I did not see your refutation when I was typing up my reply. I will read it now. I have to admit, it’s crazy to think the bible says that the point was to breed them in front of reeds. That seems absurd, because your linked article implies that it would not matter! They could’ve bred anywhere, yet the bible says it was in front of reeds that was important. Why?

Understood and thanks. I eagerly await your counter-interpretation on the Bible and germ theory. I’m sure you’ll have a fascinating theory as to how this knowledge was in possession of ancient Hebrew nomads over 3200 years ago.

I have to admit, there is a side to this I completely agree with, in regards to biblical germ theory! Lev:13:45-46:

A diseased person must wear torn clothes and let his hair hang loose, and he must cover his mouth and cry out, ‘Unclean, unclean!’
As long as he has the infection, he remains unclean. He must live alone in a place outside the camp.
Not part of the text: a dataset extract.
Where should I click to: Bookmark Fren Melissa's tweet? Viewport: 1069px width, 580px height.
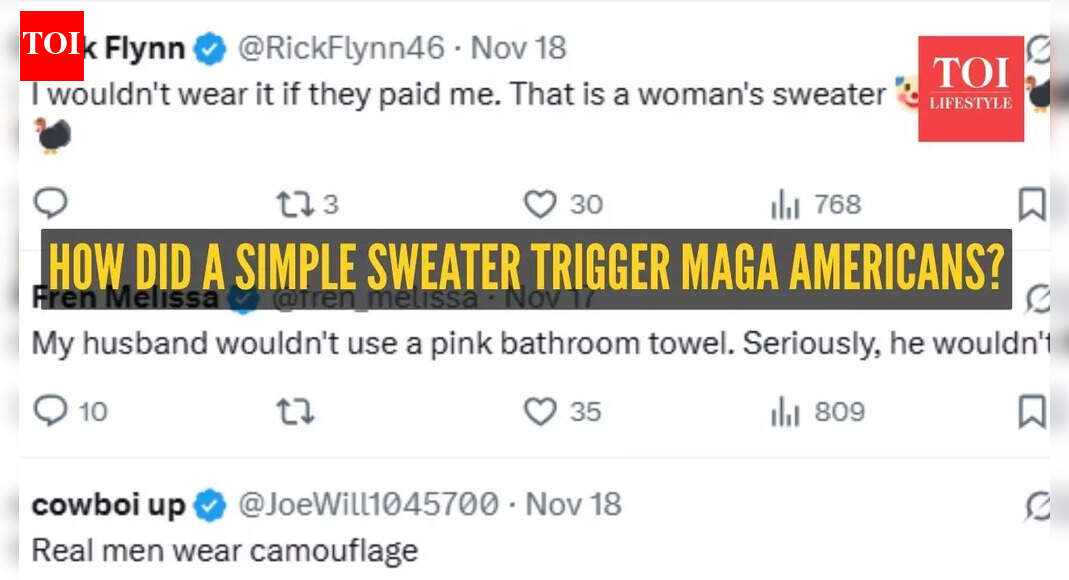tap(1031, 410)
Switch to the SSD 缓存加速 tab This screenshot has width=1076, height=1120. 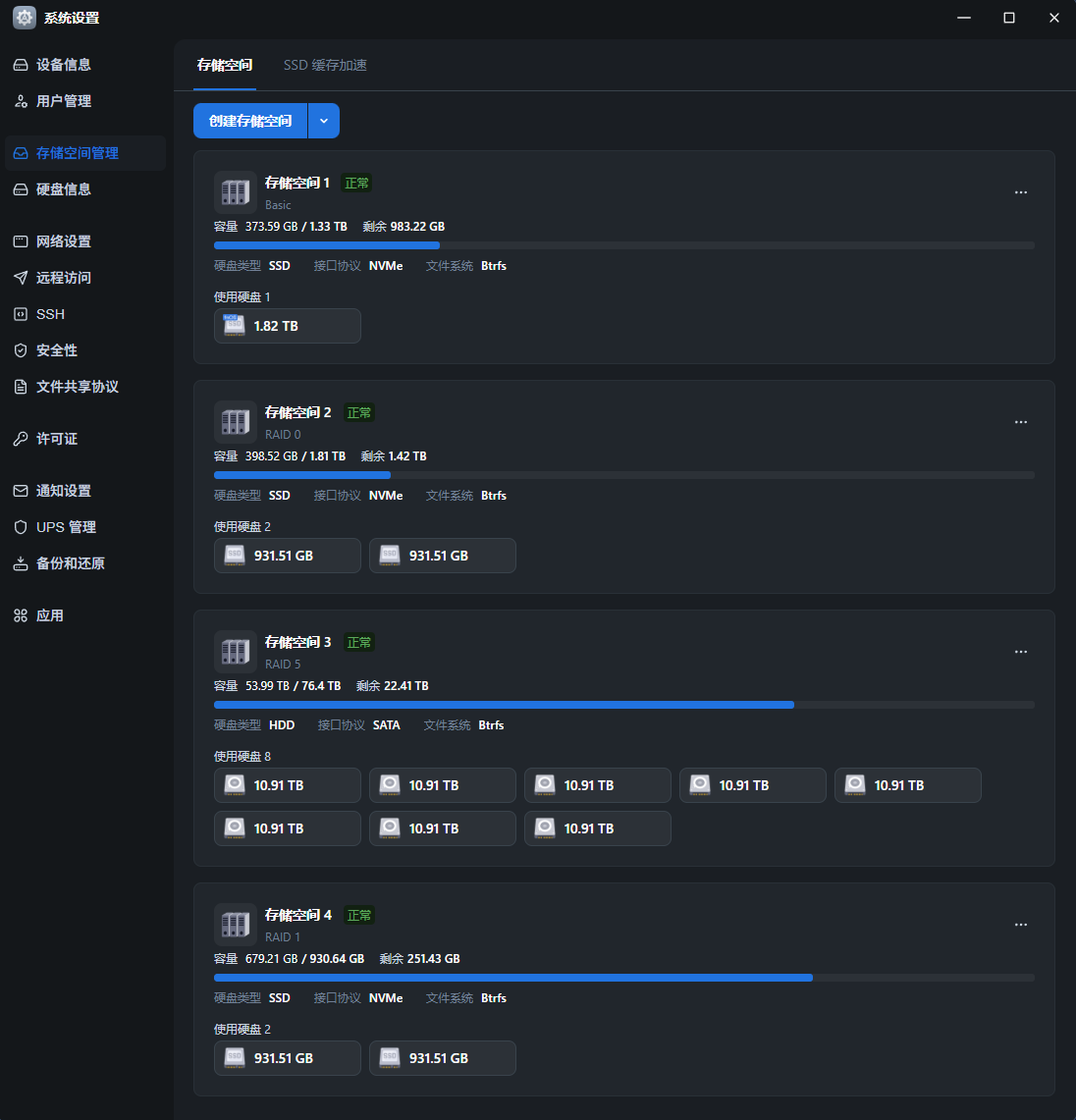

If only more Christians were willing to listen to that these days, it very much describes the use of masks and social distancing/quarantine…

Science is not at all unanimous on masks.

I’m still waiting for your theory on breeding in front of reeds, so that’s cool.

It’s in the article that I posted 28 minutes ago.

Right, I read that. I still don’t get it, though. It literally is denying the participation of the reeds, which.. if I check my bible.. is a key factor. Was that something unrelated? If so, why was it in the bible?

I’m not gonna go over the article. It was addressed there. Now it’s your turn to deal with my argument on germ theory, and I’m not holding my breath . . .

Glad I didn’t hold my breath. It’s now been about 28 hours and counting, since no response has been forthcoming.

[30 hours passed from the time of my original challenge question]

Oh, my apologies. I got bored. You bored me. You lash out at atheists left and right, weren’t presenting anything useful that I saw, and I decided I had better things to do. Such is life.

Right. This is what atheists do when they have no answer to Christian arguments. Thanks for the entertainment!


Photo credit: Clker-Free-Vector-Images (4-11-12) [Pixabay / Pixabay License]


Summary: Exchange with an atheist that delved into the Bible & science. I submitted my article on remarkable biblical knowledge of germs in the 13th c. BC. He offered a non-argument on genetics.